BRIEF: An unaltered copy of every line below is the expected output.
┄┄┄┄┄┄
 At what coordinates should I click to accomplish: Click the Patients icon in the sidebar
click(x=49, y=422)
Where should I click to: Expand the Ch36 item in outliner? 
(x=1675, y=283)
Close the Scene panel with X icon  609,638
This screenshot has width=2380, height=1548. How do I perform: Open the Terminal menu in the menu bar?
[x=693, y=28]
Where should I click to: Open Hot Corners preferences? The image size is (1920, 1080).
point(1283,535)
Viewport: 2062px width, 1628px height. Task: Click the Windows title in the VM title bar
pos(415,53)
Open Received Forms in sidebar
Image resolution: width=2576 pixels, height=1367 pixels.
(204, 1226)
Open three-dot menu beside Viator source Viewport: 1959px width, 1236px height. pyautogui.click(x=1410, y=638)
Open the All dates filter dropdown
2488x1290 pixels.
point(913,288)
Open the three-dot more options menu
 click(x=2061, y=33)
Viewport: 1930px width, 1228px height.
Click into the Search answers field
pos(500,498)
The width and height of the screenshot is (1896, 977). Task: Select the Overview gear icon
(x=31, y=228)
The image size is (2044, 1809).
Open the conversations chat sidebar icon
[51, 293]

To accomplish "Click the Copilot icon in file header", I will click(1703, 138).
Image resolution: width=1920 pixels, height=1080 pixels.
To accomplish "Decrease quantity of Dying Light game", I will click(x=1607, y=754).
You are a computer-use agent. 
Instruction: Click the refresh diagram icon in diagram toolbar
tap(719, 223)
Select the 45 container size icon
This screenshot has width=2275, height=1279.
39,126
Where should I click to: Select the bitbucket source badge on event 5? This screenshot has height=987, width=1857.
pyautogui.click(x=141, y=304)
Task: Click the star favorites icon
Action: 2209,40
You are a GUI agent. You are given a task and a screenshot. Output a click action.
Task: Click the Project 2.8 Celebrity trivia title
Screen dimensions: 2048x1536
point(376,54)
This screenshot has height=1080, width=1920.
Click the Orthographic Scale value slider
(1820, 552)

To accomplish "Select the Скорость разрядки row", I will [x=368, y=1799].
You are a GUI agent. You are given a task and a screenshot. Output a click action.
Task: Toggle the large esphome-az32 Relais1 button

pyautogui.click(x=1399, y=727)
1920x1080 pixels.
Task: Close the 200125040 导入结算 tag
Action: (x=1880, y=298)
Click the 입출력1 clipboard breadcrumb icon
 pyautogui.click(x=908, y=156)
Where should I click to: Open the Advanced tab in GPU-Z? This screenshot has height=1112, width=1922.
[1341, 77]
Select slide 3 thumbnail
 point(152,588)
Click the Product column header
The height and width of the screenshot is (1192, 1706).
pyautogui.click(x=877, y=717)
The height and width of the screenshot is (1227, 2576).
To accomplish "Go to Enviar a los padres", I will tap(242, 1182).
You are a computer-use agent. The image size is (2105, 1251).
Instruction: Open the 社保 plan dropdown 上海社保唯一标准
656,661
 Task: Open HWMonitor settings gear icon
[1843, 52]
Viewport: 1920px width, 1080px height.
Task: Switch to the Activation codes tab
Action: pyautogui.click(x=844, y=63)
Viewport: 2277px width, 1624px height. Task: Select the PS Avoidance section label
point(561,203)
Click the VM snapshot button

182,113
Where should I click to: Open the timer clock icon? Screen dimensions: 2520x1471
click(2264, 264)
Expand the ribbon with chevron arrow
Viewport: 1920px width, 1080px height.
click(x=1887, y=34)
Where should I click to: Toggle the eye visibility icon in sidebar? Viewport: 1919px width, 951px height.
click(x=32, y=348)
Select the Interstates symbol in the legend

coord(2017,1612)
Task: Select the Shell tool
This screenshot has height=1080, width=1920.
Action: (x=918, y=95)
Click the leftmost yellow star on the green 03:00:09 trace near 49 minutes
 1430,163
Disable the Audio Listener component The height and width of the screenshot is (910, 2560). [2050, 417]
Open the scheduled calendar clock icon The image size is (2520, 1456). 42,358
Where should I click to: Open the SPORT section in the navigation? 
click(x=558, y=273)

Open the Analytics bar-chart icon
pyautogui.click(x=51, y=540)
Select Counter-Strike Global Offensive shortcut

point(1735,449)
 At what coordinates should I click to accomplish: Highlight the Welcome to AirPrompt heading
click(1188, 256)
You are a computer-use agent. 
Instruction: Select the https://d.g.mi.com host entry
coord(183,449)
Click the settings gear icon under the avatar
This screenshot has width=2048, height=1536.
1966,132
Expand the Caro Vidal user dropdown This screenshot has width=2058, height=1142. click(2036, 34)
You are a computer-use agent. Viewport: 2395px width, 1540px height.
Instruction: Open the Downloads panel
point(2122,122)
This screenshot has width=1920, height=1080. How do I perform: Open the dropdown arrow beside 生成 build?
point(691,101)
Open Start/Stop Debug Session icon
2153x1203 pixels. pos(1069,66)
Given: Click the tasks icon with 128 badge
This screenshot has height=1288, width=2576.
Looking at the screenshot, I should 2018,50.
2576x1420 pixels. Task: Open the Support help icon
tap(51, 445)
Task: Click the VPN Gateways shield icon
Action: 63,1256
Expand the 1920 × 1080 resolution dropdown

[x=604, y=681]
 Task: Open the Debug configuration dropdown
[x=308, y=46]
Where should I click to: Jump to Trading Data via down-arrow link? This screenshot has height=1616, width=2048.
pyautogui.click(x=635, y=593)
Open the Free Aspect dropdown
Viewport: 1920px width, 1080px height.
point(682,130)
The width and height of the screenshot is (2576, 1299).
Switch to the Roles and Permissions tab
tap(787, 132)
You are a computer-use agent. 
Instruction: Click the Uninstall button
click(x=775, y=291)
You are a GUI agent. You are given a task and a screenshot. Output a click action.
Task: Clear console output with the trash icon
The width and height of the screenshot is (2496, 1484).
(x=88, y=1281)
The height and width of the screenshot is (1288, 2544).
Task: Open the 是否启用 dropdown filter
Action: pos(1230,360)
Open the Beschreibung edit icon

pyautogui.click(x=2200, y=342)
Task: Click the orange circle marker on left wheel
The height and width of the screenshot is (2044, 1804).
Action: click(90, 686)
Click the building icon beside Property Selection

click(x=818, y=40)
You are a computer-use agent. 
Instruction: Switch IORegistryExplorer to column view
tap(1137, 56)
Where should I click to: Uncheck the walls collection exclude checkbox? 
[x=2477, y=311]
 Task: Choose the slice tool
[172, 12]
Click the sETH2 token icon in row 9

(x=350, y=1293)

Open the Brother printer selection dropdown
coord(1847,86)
┄┄┄┄┄┄
WORKED SOLUTION:
 At what coordinates should I click to accomplish: Click the Patients icon in the sidebar
click(x=49, y=422)
Where should I click to: Expand the Ch36 item in outliner? 
(x=1675, y=283)
Close the Scene panel with X icon  609,638
This screenshot has width=2380, height=1548. How do I perform: Open the Terminal menu in the menu bar?
[x=693, y=28]
Where should I click to: Open Hot Corners preferences? The image size is (1920, 1080).
point(1283,535)
Viewport: 2062px width, 1628px height. Task: Click the Windows title in the VM title bar
pos(415,53)
Open Received Forms in sidebar
Image resolution: width=2576 pixels, height=1367 pixels.
(204, 1226)
Open three-dot menu beside Viator source Viewport: 1959px width, 1236px height. pyautogui.click(x=1410, y=638)
Open the All dates filter dropdown
2488x1290 pixels.
point(913,288)
Open the three-dot more options menu
 click(x=2061, y=33)
Viewport: 1930px width, 1228px height.
Click into the Search answers field
pos(500,498)
The width and height of the screenshot is (1896, 977). Task: Select the Overview gear icon
(x=31, y=228)
The image size is (2044, 1809).
Open the conversations chat sidebar icon
[51, 293]

To accomplish "Click the Copilot icon in file header", I will click(1703, 138).
Image resolution: width=1920 pixels, height=1080 pixels.
To accomplish "Decrease quantity of Dying Light game", I will click(x=1607, y=754).
You are a computer-use agent. 
Instruction: Click the refresh diagram icon in diagram toolbar
tap(719, 223)
Select the 45 container size icon
This screenshot has width=2275, height=1279.
39,126
Where should I click to: Select the bitbucket source badge on event 5? This screenshot has height=987, width=1857.
pyautogui.click(x=141, y=304)
Task: Click the star favorites icon
Action: 2209,40
You are a GUI agent. You are given a task and a screenshot. Output a click action.
Task: Click the Project 2.8 Celebrity trivia title
Screen dimensions: 2048x1536
point(376,54)
This screenshot has height=1080, width=1920.
Click the Orthographic Scale value slider
(1820, 552)

To accomplish "Select the Скорость разрядки row", I will [x=368, y=1799].
You are a GUI agent. You are given a task and a screenshot. Output a click action.
Task: Toggle the large esphome-az32 Relais1 button

pyautogui.click(x=1399, y=727)
1920x1080 pixels.
Task: Close the 200125040 导入结算 tag
Action: (x=1880, y=298)
Click the 입출력1 clipboard breadcrumb icon
 pyautogui.click(x=908, y=156)
Where should I click to: Open the Advanced tab in GPU-Z? This screenshot has height=1112, width=1922.
[1341, 77]
Select slide 3 thumbnail
 point(152,588)
Click the Product column header
The height and width of the screenshot is (1192, 1706).
pyautogui.click(x=877, y=717)
The height and width of the screenshot is (1227, 2576).
To accomplish "Go to Enviar a los padres", I will tap(242, 1182).
You are a computer-use agent. The image size is (2105, 1251).
Instruction: Open the 社保 plan dropdown 上海社保唯一标准
656,661
 Task: Open HWMonitor settings gear icon
[1843, 52]
Viewport: 1920px width, 1080px height.
Task: Switch to the Activation codes tab
Action: pyautogui.click(x=844, y=63)
Viewport: 2277px width, 1624px height. Task: Select the PS Avoidance section label
point(561,203)
Click the VM snapshot button

182,113
Where should I click to: Open the timer clock icon? Screen dimensions: 2520x1471
click(2264, 264)
Expand the ribbon with chevron arrow
Viewport: 1920px width, 1080px height.
click(x=1887, y=34)
Where should I click to: Toggle the eye visibility icon in sidebar? Viewport: 1919px width, 951px height.
click(x=32, y=348)
Select the Interstates symbol in the legend

coord(2017,1612)
Task: Select the Shell tool
This screenshot has height=1080, width=1920.
Action: (x=918, y=95)
Click the leftmost yellow star on the green 03:00:09 trace near 49 minutes
 1430,163
Disable the Audio Listener component The height and width of the screenshot is (910, 2560). [2050, 417]
Open the scheduled calendar clock icon The image size is (2520, 1456). 42,358
Where should I click to: Open the SPORT section in the navigation? 
click(x=558, y=273)

Open the Analytics bar-chart icon
pyautogui.click(x=51, y=540)
Select Counter-Strike Global Offensive shortcut

point(1735,449)
 At what coordinates should I click to accomplish: Highlight the Welcome to AirPrompt heading
click(1188, 256)
You are a computer-use agent. 
Instruction: Select the https://d.g.mi.com host entry
coord(183,449)
Click the settings gear icon under the avatar
This screenshot has width=2048, height=1536.
1966,132
Expand the Caro Vidal user dropdown This screenshot has width=2058, height=1142. click(2036, 34)
You are a computer-use agent. Viewport: 2395px width, 1540px height.
Instruction: Open the Downloads panel
point(2122,122)
This screenshot has width=1920, height=1080. How do I perform: Open the dropdown arrow beside 生成 build?
point(691,101)
Open Start/Stop Debug Session icon
2153x1203 pixels. pos(1069,66)
Given: Click the tasks icon with 128 badge
This screenshot has height=1288, width=2576.
Looking at the screenshot, I should 2018,50.
2576x1420 pixels. Task: Open the Support help icon
tap(51, 445)
Task: Click the VPN Gateways shield icon
Action: 63,1256
Expand the 1920 × 1080 resolution dropdown

[x=604, y=681]
 Task: Open the Debug configuration dropdown
[x=308, y=46]
Where should I click to: Jump to Trading Data via down-arrow link? This screenshot has height=1616, width=2048.
pyautogui.click(x=635, y=593)
Open the Free Aspect dropdown
Viewport: 1920px width, 1080px height.
point(682,130)
The width and height of the screenshot is (2576, 1299).
Switch to the Roles and Permissions tab
tap(787, 132)
You are a computer-use agent. 
Instruction: Click the Uninstall button
click(x=775, y=291)
You are a GUI agent. You are given a task and a screenshot. Output a click action.
Task: Clear console output with the trash icon
The width and height of the screenshot is (2496, 1484).
(x=88, y=1281)
The height and width of the screenshot is (1288, 2544).
Task: Open the 是否启用 dropdown filter
Action: pos(1230,360)
Open the Beschreibung edit icon

pyautogui.click(x=2200, y=342)
Task: Click the orange circle marker on left wheel
The height and width of the screenshot is (2044, 1804).
Action: click(90, 686)
Click the building icon beside Property Selection

click(x=818, y=40)
You are a computer-use agent. 
Instruction: Switch IORegistryExplorer to column view
tap(1137, 56)
Where should I click to: Uncheck the walls collection exclude checkbox? 
[x=2477, y=311]
 Task: Choose the slice tool
[172, 12]
Click the sETH2 token icon in row 9

(x=350, y=1293)

Open the Brother printer selection dropdown
coord(1847,86)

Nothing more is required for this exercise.